Tax season has come and gone — at least for the more than 103 million filers who submitted their returns before April 15.
This spring marked the first time taxpayers and their accountants submitted tax returns under the Tax Cuts and Jobs Act.
The overhaul of the tax code, which went into effect in 2018, increased the standard deduction to $12,000 for singles ($24,000 for married couples filing jointly), eliminated personal exemptions and curbed a number of itemized deductions.
The Treasury Department and the IRS also updated the withholding tables last year to reflect the new laws. These tables, when used with Form W-4, help employers deduct income taxes from your pay.
Overall, individual income tax rates also went down.
Amid all of these changes, taxpayers have one burning question: "How did I fare under the new tax law?"
Many are looking to their refunds as an indicator of how they did, but those checks only tell part of the story.
The IRS paid $220.7 billion in total refunds as of April 5, down by about $6 billion from a year ago, according to the agency. The average refund check is $2,833, down by about $30 from last year.
"People are looking at the bottom line, which for them is the consequence of filing the return then and there: Did you get a refund or do you have a balance due?" said Nathan Rigney, lead tax research analyst at the Tax Institute at H&R Block.
Tax liability Tax Day winners and losers
Got your 2018 tax return? Dig up your 2017 return, too.
Focus on line 15 on your 2018 return and line 63 on your 2017 return, Rigney said. These tell you your total tax paid in those respective years. Compare the two.
"The first thing to figure out is did you have a tax liability problem? Or did you have a withholding problem? Was it losing the ability to itemize?" asked Jeffrey Porter, CPA and founder of Porter & Associates in Huntington, West Virginia.
A decrease in liability alone isn't necessarily a guarantee you won't owe the IRS in the spring.
For instance, if your tax liability went down in 2018, yet you also significantly didn't withhold enough that year, you may end up owing.
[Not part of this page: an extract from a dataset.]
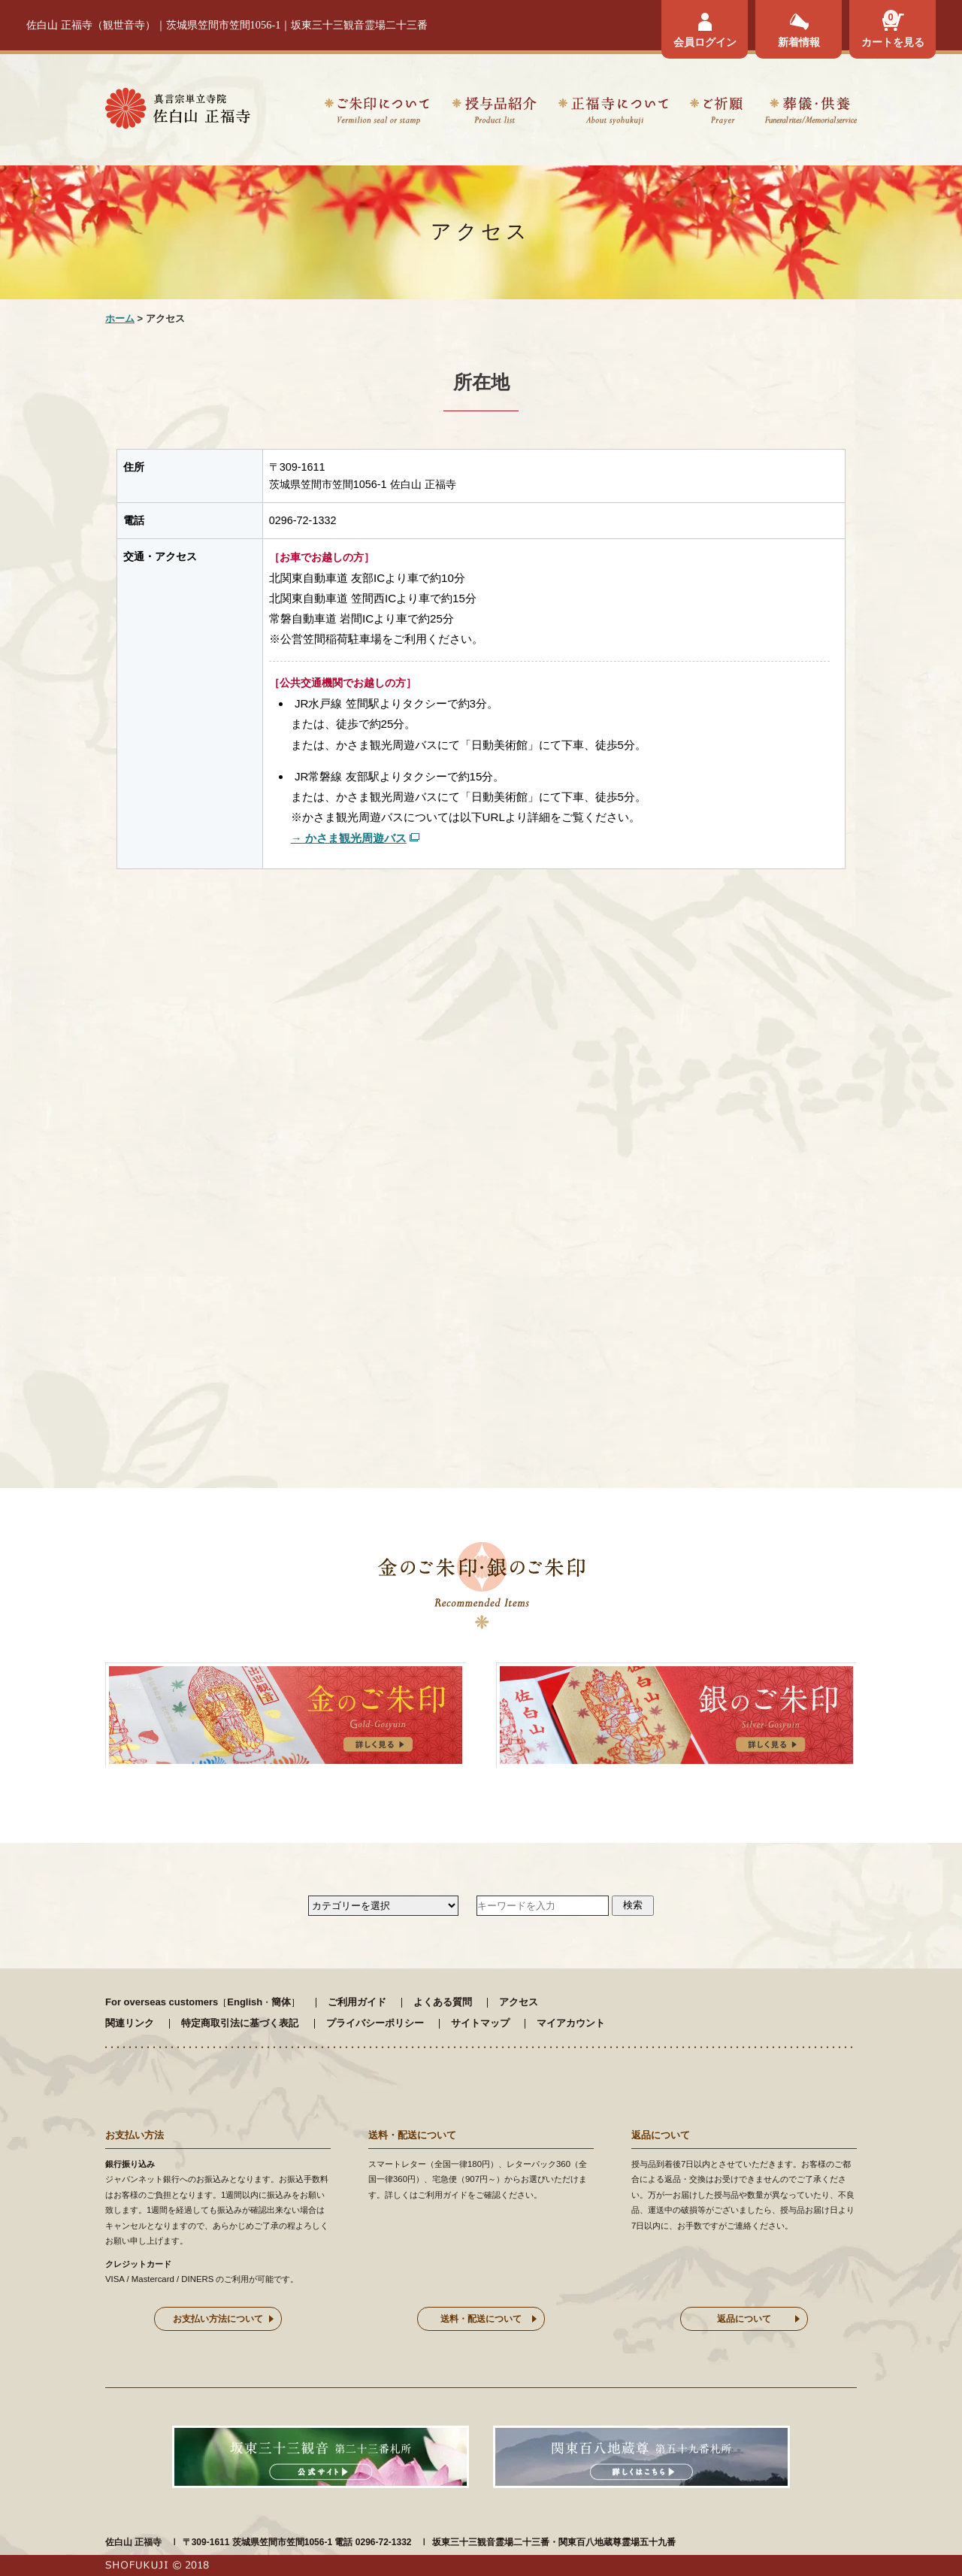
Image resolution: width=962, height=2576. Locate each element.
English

In this case, your taxes went down and money you would have otherwise paid the IRS went into your paycheck — enough that you underpaid Uncle Sam last year and now owe.
A bird's eye view
The chart below shows how the average tax liability changed in your state, according to H&R Block, based on tax returns filed through March 31.
Taxpayers in New Jersey, home to some of the highest property taxes in the nation, experienced a 29 percent decrease in tax liability year over year, but that benefit wasn't shared equally among all households, according to H&R Block.
For instance, filers in the state who didn't pay the alternative minimum tax last year but who paid high state and local taxes — and who didn't have children — might be more likely to pay more taxes year over year, said Rigney.
"The first thing to figure out is did you have a tax liability problem? Or did you have a withholding problem? Was it losing the ability to itemize?" -Jeffrey Porter, CPA and founder of Porter & Associates
That's because the state and local income tax deduction has been limited to $10,000, meaning people with high property and income tax bills can't write off as much of the liability on their federal returns.
On the other hand, households with children under age 17 probably fared better, Rigney said. They benefited from the $2,000-per-kid child tax credit, which is doubled from 2017.
This credit now starts to phase out at $200,000 of adjusted gross income for single filers ($400,000 for joint). Prior to the tax overhaul, the child tax credit started to phase out at $75,000 for single filers ($110,000 for joint filers).